=== WHAT TO DO ===
Nothing left out, nothing added: return the full set of records.
□ □ □
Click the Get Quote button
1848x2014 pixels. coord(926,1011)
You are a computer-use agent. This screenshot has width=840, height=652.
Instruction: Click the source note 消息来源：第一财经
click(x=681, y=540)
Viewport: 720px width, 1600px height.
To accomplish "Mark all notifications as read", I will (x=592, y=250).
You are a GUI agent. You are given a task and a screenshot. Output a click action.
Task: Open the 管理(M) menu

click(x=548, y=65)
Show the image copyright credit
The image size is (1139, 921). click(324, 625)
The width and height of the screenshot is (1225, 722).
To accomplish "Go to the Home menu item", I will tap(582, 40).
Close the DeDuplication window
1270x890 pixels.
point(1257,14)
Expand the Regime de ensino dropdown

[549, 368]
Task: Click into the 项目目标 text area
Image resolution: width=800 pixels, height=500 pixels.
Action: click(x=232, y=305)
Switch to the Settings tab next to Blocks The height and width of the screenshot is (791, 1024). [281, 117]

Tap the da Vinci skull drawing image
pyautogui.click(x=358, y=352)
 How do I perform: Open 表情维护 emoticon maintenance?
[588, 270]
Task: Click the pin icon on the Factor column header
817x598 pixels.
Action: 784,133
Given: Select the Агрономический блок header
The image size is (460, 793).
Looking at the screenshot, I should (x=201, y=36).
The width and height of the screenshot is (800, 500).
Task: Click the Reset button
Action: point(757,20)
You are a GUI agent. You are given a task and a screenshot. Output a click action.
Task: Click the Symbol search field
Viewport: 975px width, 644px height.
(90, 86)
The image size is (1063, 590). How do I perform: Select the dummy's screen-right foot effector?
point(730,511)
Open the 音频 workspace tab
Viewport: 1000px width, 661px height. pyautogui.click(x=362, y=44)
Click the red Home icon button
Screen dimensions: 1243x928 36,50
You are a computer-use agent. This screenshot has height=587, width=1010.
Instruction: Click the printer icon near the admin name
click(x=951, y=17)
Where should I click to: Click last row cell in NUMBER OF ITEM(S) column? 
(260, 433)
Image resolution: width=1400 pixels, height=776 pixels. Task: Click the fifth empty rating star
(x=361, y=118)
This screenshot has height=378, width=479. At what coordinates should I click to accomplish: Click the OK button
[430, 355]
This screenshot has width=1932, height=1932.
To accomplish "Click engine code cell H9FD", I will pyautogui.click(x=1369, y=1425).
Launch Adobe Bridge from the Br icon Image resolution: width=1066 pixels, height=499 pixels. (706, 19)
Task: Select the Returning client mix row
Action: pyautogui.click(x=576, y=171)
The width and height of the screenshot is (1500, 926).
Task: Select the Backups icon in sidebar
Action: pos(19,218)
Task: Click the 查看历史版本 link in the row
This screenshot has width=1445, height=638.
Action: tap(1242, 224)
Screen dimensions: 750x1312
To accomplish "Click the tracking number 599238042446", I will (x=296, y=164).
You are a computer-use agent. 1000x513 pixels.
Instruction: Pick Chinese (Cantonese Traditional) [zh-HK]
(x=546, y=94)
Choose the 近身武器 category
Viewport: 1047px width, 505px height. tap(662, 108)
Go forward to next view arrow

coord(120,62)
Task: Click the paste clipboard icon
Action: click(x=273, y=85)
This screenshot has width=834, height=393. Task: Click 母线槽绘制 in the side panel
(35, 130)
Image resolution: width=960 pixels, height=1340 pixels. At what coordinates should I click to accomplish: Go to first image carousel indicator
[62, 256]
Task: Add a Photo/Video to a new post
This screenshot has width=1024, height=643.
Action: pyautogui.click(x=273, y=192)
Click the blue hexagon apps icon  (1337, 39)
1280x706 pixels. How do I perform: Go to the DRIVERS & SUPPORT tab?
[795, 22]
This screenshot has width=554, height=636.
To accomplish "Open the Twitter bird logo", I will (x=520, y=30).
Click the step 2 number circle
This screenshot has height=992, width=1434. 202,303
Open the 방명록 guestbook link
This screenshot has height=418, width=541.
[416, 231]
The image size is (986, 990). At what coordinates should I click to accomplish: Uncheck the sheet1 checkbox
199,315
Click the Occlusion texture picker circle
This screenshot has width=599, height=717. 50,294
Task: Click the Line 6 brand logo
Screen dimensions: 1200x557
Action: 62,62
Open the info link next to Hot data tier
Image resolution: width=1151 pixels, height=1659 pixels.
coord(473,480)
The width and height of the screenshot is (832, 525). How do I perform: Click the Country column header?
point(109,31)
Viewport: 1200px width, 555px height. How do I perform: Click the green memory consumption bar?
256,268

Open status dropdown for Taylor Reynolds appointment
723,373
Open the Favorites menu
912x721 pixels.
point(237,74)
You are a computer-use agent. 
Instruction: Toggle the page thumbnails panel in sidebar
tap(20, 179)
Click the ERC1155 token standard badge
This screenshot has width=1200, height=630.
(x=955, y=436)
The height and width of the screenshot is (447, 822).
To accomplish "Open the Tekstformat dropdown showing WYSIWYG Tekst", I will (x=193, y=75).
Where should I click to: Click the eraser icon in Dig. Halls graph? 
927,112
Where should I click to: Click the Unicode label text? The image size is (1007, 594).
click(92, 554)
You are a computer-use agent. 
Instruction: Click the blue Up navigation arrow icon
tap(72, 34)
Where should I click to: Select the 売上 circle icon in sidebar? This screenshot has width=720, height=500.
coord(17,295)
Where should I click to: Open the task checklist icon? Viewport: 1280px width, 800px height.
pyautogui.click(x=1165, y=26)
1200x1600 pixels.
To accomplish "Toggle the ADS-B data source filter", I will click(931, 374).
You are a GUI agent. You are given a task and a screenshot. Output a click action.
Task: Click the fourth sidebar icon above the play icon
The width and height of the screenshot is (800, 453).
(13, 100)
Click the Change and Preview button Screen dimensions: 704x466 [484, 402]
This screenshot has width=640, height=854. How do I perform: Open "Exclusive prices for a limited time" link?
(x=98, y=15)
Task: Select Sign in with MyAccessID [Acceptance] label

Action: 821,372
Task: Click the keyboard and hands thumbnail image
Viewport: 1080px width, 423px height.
□ □ □
=== EXERCISE ANSWER ===
Click the Get Quote button
1848x2014 pixels. coord(926,1011)
You are a computer-use agent. This screenshot has width=840, height=652.
Instruction: Click the source note 消息来源：第一财经
click(x=681, y=540)
Viewport: 720px width, 1600px height.
To accomplish "Mark all notifications as read", I will (x=592, y=250).
You are a GUI agent. You are given a task and a screenshot. Output a click action.
Task: Open the 管理(M) menu

click(x=548, y=65)
Show the image copyright credit
The image size is (1139, 921). click(324, 625)
The width and height of the screenshot is (1225, 722).
To accomplish "Go to the Home menu item", I will tap(582, 40).
Close the DeDuplication window
1270x890 pixels.
point(1257,14)
Expand the Regime de ensino dropdown

[549, 368]
Task: Click into the 项目目标 text area
Image resolution: width=800 pixels, height=500 pixels.
Action: click(x=232, y=305)
Switch to the Settings tab next to Blocks The height and width of the screenshot is (791, 1024). [281, 117]

Tap the da Vinci skull drawing image
pyautogui.click(x=358, y=352)
 How do I perform: Open 表情维护 emoticon maintenance?
[588, 270]
Task: Click the pin icon on the Factor column header
817x598 pixels.
Action: 784,133
Given: Select the Агрономический блок header
The image size is (460, 793).
Looking at the screenshot, I should (x=201, y=36).
The width and height of the screenshot is (800, 500).
Task: Click the Reset button
Action: point(757,20)
You are a GUI agent. You are given a task and a screenshot. Output a click action.
Task: Click the Symbol search field
Viewport: 975px width, 644px height.
(90, 86)
The image size is (1063, 590). How do I perform: Select the dummy's screen-right foot effector?
point(730,511)
Open the 音频 workspace tab
Viewport: 1000px width, 661px height. pyautogui.click(x=362, y=44)
Click the red Home icon button
Screen dimensions: 1243x928 36,50
You are a computer-use agent. This screenshot has height=587, width=1010.
Instruction: Click the printer icon near the admin name
click(x=951, y=17)
Where should I click to: Click last row cell in NUMBER OF ITEM(S) column? 
(260, 433)
Image resolution: width=1400 pixels, height=776 pixels. Task: Click the fifth empty rating star
(x=361, y=118)
This screenshot has height=378, width=479. At what coordinates should I click to accomplish: Click the OK button
[430, 355]
This screenshot has width=1932, height=1932.
To accomplish "Click engine code cell H9FD", I will pyautogui.click(x=1369, y=1425).
Launch Adobe Bridge from the Br icon Image resolution: width=1066 pixels, height=499 pixels. (706, 19)
Task: Select the Returning client mix row
Action: pyautogui.click(x=576, y=171)
The width and height of the screenshot is (1500, 926).
Task: Select the Backups icon in sidebar
Action: pos(19,218)
Task: Click the 查看历史版本 link in the row
This screenshot has width=1445, height=638.
Action: tap(1242, 224)
Screen dimensions: 750x1312
To accomplish "Click the tracking number 599238042446", I will (x=296, y=164).
You are a computer-use agent. 1000x513 pixels.
Instruction: Pick Chinese (Cantonese Traditional) [zh-HK]
(x=546, y=94)
Choose the 近身武器 category
Viewport: 1047px width, 505px height. tap(662, 108)
Go forward to next view arrow

coord(120,62)
Task: Click the paste clipboard icon
Action: click(x=273, y=85)
This screenshot has width=834, height=393. Task: Click 母线槽绘制 in the side panel
(35, 130)
Image resolution: width=960 pixels, height=1340 pixels. At what coordinates should I click to accomplish: Go to first image carousel indicator
[62, 256]
Task: Add a Photo/Video to a new post
This screenshot has width=1024, height=643.
Action: pyautogui.click(x=273, y=192)
Click the blue hexagon apps icon  (1337, 39)
1280x706 pixels. How do I perform: Go to the DRIVERS & SUPPORT tab?
[795, 22]
This screenshot has width=554, height=636.
To accomplish "Open the Twitter bird logo", I will (x=520, y=30).
Click the step 2 number circle
This screenshot has height=992, width=1434. 202,303
Open the 방명록 guestbook link
This screenshot has height=418, width=541.
[416, 231]
The image size is (986, 990). At what coordinates should I click to accomplish: Uncheck the sheet1 checkbox
199,315
Click the Occlusion texture picker circle
This screenshot has width=599, height=717. 50,294
Task: Click the Line 6 brand logo
Screen dimensions: 1200x557
Action: 62,62
Open the info link next to Hot data tier
Image resolution: width=1151 pixels, height=1659 pixels.
coord(473,480)
The width and height of the screenshot is (832, 525). How do I perform: Click the Country column header?
point(109,31)
Viewport: 1200px width, 555px height. How do I perform: Click the green memory consumption bar?
256,268

Open status dropdown for Taylor Reynolds appointment
723,373
Open the Favorites menu
912x721 pixels.
point(237,74)
You are a computer-use agent. 
Instruction: Toggle the page thumbnails panel in sidebar
tap(20, 179)
Click the ERC1155 token standard badge
This screenshot has width=1200, height=630.
(x=955, y=436)
The height and width of the screenshot is (447, 822).
To accomplish "Open the Tekstformat dropdown showing WYSIWYG Tekst", I will (x=193, y=75).
Where should I click to: Click the eraser icon in Dig. Halls graph? 
927,112
Where should I click to: Click the Unicode label text? The image size is (1007, 594).
click(92, 554)
You are a computer-use agent. 
Instruction: Click the blue Up navigation arrow icon
tap(72, 34)
Where should I click to: Select the 売上 circle icon in sidebar? This screenshot has width=720, height=500.
coord(17,295)
Where should I click to: Open the task checklist icon? Viewport: 1280px width, 800px height.
pyautogui.click(x=1165, y=26)
1200x1600 pixels.
To accomplish "Toggle the ADS-B data source filter", I will click(931, 374).
You are a GUI agent. You are given a task and a screenshot. Output a click action.
Task: Click the fourth sidebar icon above the play icon
The width and height of the screenshot is (800, 453).
(13, 100)
Click the Change and Preview button Screen dimensions: 704x466 [484, 402]
This screenshot has width=640, height=854. How do I perform: Open "Exclusive prices for a limited time" link?
(x=98, y=15)
Task: Select Sign in with MyAccessID [Acceptance] label

Action: 821,372
Task: Click the keyboard and hands thumbnail image
Viewport: 1080px width, 423px height.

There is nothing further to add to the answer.